- [AIM OF THE TASK]: Copy nothing but the lines below running from the line containing "Ver todas as pastas (1320, 313)" through the line containing "[X] (69, 2532)", both end lines included.

(Excerpts from a dataset)
======
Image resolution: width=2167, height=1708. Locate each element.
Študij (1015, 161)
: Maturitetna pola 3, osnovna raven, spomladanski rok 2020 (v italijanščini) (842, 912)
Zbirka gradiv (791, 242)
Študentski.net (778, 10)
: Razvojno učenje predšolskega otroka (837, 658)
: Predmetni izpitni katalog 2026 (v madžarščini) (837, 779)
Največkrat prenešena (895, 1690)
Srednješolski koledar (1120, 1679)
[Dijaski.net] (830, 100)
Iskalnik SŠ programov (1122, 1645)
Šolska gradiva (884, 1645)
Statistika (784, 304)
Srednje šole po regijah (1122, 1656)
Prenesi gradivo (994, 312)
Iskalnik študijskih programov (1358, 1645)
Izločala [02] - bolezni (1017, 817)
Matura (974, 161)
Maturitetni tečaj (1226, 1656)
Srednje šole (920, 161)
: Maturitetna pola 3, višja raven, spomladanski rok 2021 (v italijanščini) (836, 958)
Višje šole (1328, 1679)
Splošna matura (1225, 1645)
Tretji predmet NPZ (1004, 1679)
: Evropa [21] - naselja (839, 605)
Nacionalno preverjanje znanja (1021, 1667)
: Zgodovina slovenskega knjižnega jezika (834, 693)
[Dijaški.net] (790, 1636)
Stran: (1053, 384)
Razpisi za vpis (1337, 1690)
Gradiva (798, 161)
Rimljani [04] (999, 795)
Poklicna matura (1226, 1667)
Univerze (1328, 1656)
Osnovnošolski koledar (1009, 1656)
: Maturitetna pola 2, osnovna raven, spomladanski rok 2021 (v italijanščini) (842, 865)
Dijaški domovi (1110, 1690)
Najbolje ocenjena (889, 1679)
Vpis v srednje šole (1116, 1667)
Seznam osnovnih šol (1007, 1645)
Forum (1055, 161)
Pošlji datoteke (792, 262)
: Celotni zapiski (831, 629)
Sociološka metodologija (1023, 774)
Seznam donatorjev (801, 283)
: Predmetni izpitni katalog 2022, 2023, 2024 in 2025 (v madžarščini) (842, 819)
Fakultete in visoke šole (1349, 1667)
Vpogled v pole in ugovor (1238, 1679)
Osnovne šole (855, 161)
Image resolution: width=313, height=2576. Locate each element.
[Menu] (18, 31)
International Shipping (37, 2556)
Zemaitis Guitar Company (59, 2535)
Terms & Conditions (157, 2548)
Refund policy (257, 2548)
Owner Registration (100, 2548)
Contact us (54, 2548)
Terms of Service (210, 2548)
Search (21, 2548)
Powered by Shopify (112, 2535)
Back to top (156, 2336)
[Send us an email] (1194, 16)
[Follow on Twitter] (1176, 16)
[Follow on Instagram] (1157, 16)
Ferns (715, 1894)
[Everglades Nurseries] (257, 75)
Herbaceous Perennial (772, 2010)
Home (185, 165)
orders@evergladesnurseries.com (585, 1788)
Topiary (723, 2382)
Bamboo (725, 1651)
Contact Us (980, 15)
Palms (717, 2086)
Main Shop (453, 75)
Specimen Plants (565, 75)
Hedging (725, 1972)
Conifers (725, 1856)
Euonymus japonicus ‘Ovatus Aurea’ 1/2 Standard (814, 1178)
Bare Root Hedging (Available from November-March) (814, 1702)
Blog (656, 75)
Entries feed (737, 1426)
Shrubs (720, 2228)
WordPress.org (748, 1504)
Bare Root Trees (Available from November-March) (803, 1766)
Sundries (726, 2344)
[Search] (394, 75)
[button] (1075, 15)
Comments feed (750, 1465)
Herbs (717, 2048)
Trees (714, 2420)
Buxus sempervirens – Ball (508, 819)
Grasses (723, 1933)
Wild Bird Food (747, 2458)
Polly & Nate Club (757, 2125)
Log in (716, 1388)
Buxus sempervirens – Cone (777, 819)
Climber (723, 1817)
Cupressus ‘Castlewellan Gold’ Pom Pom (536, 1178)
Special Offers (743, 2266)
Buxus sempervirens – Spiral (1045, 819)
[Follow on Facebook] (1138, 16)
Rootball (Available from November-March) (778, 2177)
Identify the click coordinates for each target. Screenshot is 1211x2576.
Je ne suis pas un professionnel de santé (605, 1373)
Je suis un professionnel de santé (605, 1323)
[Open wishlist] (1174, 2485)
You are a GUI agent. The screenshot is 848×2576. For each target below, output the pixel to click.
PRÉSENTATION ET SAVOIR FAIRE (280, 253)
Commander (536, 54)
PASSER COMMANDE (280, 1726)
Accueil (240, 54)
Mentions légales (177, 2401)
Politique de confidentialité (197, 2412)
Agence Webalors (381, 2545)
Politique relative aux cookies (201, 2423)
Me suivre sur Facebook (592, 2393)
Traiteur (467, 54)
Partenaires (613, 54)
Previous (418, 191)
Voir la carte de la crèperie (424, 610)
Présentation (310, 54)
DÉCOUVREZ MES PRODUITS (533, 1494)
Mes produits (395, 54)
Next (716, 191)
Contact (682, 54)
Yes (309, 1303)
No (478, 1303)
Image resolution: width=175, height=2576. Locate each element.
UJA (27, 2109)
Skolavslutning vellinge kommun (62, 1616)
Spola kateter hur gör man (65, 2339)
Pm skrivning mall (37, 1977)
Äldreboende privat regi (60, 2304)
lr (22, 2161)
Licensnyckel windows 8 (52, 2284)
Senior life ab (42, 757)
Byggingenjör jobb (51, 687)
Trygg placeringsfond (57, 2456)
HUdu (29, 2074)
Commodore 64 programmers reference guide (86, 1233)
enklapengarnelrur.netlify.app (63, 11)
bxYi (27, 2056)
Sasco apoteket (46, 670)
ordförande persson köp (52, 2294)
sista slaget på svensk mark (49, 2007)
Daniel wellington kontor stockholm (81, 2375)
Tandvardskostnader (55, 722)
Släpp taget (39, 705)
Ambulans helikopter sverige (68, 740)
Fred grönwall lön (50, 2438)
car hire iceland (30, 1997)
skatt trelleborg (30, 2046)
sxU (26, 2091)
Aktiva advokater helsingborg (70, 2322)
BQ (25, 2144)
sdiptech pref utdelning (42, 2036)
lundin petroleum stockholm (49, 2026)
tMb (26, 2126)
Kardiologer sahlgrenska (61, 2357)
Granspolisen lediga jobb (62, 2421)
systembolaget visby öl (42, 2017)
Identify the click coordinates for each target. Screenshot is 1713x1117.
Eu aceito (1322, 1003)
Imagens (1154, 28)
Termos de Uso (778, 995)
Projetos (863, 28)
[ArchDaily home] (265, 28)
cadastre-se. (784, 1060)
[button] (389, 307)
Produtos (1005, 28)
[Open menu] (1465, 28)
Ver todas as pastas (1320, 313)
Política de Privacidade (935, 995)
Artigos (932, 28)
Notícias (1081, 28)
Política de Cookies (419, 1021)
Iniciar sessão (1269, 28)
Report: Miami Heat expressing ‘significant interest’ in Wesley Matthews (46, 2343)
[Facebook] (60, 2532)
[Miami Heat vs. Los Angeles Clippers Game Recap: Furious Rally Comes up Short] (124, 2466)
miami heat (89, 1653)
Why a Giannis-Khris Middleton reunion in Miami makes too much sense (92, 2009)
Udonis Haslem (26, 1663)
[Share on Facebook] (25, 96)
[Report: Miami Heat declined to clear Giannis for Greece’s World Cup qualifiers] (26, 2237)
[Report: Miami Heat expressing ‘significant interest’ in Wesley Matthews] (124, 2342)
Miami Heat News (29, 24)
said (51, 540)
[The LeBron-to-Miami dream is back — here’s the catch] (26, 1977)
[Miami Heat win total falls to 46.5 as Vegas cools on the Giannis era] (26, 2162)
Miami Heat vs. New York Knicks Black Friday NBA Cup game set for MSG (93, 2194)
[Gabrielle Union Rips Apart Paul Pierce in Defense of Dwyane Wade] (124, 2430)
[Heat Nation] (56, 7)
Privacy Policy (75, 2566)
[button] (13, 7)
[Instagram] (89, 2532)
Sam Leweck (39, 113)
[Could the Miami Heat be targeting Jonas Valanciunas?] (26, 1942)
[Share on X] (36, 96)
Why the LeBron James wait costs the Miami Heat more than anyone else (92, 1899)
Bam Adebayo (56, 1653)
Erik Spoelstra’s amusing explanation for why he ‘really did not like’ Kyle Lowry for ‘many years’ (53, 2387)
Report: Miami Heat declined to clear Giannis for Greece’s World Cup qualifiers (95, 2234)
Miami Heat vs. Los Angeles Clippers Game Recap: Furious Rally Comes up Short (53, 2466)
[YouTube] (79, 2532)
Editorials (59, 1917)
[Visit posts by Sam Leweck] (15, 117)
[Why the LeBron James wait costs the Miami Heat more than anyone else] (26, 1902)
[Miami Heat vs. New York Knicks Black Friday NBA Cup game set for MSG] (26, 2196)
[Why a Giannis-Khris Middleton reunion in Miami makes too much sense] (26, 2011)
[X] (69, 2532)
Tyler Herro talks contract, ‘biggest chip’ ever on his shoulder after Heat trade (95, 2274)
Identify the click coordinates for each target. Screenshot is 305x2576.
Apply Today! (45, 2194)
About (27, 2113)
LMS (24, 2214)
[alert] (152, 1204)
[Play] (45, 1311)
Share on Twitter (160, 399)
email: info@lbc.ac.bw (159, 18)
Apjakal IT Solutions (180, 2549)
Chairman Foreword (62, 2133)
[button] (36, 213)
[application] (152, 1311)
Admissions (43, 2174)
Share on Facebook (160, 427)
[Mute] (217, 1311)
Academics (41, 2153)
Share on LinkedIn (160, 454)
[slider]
======
- [RESPONSE AREA]:
Ver todas as pastas (1320, 313)
Política de Privacidade (935, 995)
Artigos (932, 28)
Notícias (1081, 28)
Política de Cookies (419, 1021)
Iniciar sessão (1269, 28)
Report: Miami Heat expressing ‘significant interest’ in Wesley Matthews (46, 2343)
[Facebook] (60, 2532)
[Miami Heat vs. Los Angeles Clippers Game Recap: Furious Rally Comes up Short] (124, 2466)
miami heat (89, 1653)
Why a Giannis-Khris Middleton reunion in Miami makes too much sense (92, 2009)
Udonis Haslem (26, 1663)
[Share on Facebook] (25, 96)
[Report: Miami Heat declined to clear Giannis for Greece’s World Cup qualifiers] (26, 2237)
[Report: Miami Heat expressing ‘significant interest’ in Wesley Matthews] (124, 2342)
Miami Heat News (29, 24)
said (51, 540)
[The LeBron-to-Miami dream is back — here’s the catch] (26, 1977)
[Miami Heat win total falls to 46.5 as Vegas cools on the Giannis era] (26, 2162)
Miami Heat vs. New York Knicks Black Friday NBA Cup game set for MSG (93, 2194)
[Gabrielle Union Rips Apart Paul Pierce in Defense of Dwyane Wade] (124, 2430)
[Heat Nation] (56, 7)
Privacy Policy (75, 2566)
[button] (13, 7)
[Instagram] (89, 2532)
Sam Leweck (39, 113)
[Could the Miami Heat be targeting Jonas Valanciunas?] (26, 1942)
[Share on X] (36, 96)
Why the LeBron James wait costs the Miami Heat more than anyone else (92, 1899)
Bam Adebayo (56, 1653)
Erik Spoelstra’s amusing explanation for why he ‘really did not like’ Kyle Lowry for ‘many years’ (53, 2387)
Report: Miami Heat declined to clear Giannis for Greece’s World Cup qualifiers (95, 2234)
Miami Heat vs. Los Angeles Clippers Game Recap: Furious Rally Comes up Short (53, 2466)
[YouTube] (79, 2532)
Editorials (59, 1917)
[Visit posts by Sam Leweck] (15, 117)
[Why the LeBron James wait costs the Miami Heat more than anyone else] (26, 1902)
[Miami Heat vs. New York Knicks Black Friday NBA Cup game set for MSG] (26, 2196)
[Why a Giannis-Khris Middleton reunion in Miami makes too much sense] (26, 2011)
[X] (69, 2532)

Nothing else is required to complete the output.